Idiocracy and Refuting Brawndo




The above videos are an advertisement for the beverage Brawndo and a discussion that roots out the cause of a fictional future America’s widespread dustbowls. In Idiocracy’s dystopian United States, corporate advertising (along with rampant reproduction, a broken education system, etc.) has led the people, both base and noble, to believe Brawndo is the ultimate source of liquid nutrient for anything and everything. They even literally believe in the drink’s slogan, “It’s got what plants crave!”, and have applied it to their crops for years thus causing the deterioration of once fertile soil and the nation’s shortage of food. In Gorgias, Plato’s Socrates says the bad rhetors “strive for gratifying the citizens and, for the sake of their own private interest, make light of the common interest, and associate with the peoples as if with children, trying only to gratify them, and giving no heed to whether they will be better or worse because of these things” (502e). The US in Idiocracy functions in intemperance and those in charge, the unrestrained and profit-hungry manufacturers of consumer goods like Brawndo, encourage this lifestyle to secure their own financial gain. Socrates would look at the marketing of Brawndo, its consequence, and the state of the nation with contempt, blaming it all on the shameful flattery of the bad kind of rhetoric.  

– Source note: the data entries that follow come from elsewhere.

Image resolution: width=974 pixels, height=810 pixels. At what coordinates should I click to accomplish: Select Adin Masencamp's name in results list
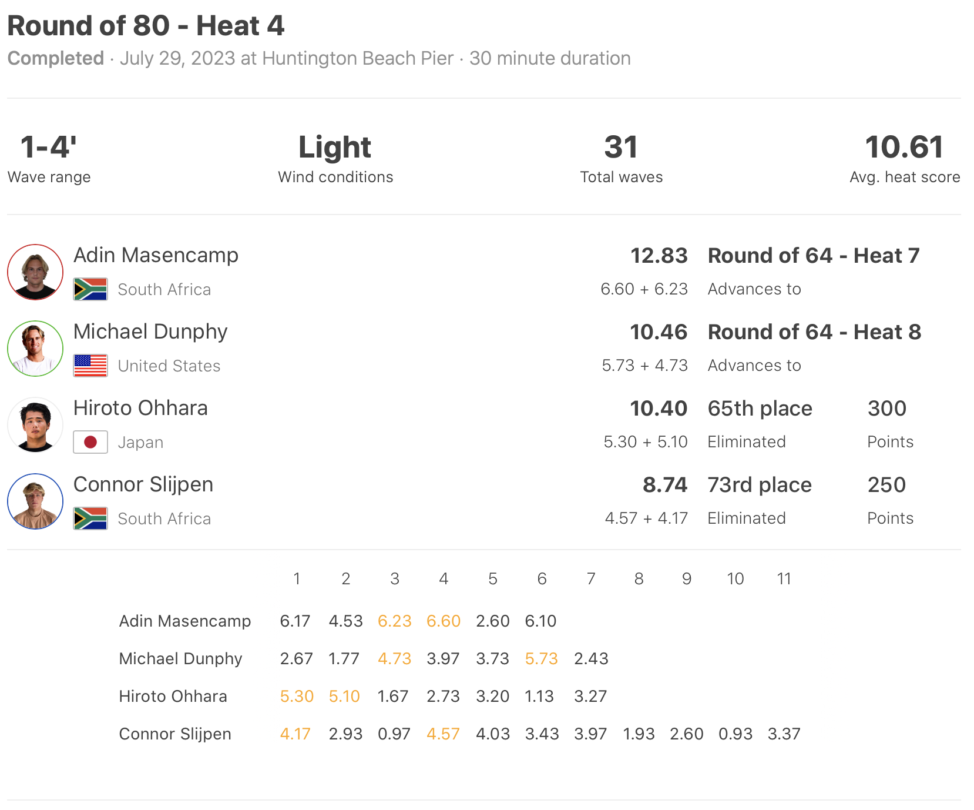tap(156, 255)
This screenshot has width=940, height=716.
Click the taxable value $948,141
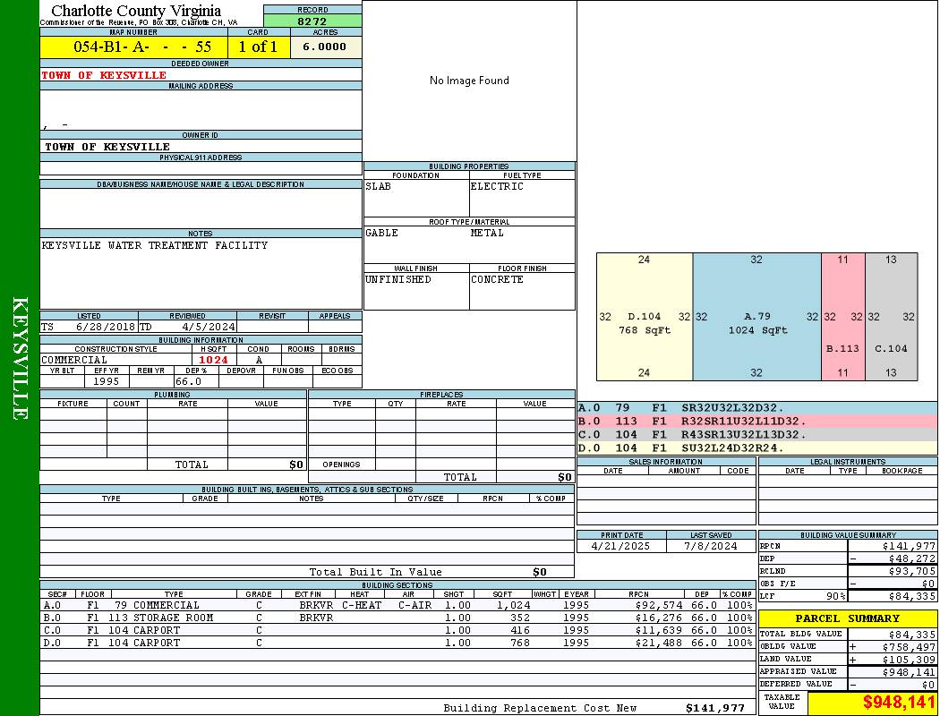point(898,703)
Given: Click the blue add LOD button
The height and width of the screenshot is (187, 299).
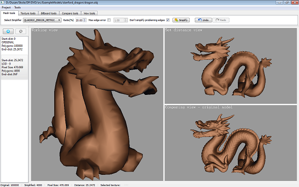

Although Socrates spends much of his time in Gorgias criticizing the sophists, he does not believe rhetoric is completely useless. Like it is primarily used, it is abused for selfish reasons in the way Gorgias, Polus, and Callicles describe to pursue/preserve power and to defend oneself. Rhetoric’s proper use is not a matter of might or superiority or security, for these all partake in hiding what is true... according to Socrates, the just use for rhetoric is “to not hide the unjust deed but bring it into the open” (480c). For the rhetor to be useful to the people, he/she must be like a doctor to a body. Socrates suggests this when he asks Callicles, “Is it that of fighting with the Athenians so that they will be as good as possible, as a doctor would do, or as one who will serve and associate with them with a view to gratification?” (521a). Callicles’s choice to serve is wrong. One must fight and refute what is not good regardless of whether this will please or not.

Luke Wilson’s character in Idiocracy functions this way when he is continually confronted by the effects of abused rhetoric in the future. When he challenges the use of Brawndo, he challenges a convention developed over time by the drink’s manufacturer. He does not care about what pleases the people of this future because he recognizes Brawndo’s exploitation of their indulgence in pleasure is utterly wrong, unhealthy, and unjust. Wilson, then, is what Socrates would consider a good rhetor not because he can speak well and persuasively but because he is adamant on what will be best for the people despite being discordant to popular opinion. 


Plato. Gorgias. Trans. James H. Nichols Jr. Ithaca, NY: Cornell University Press, 1998. Print.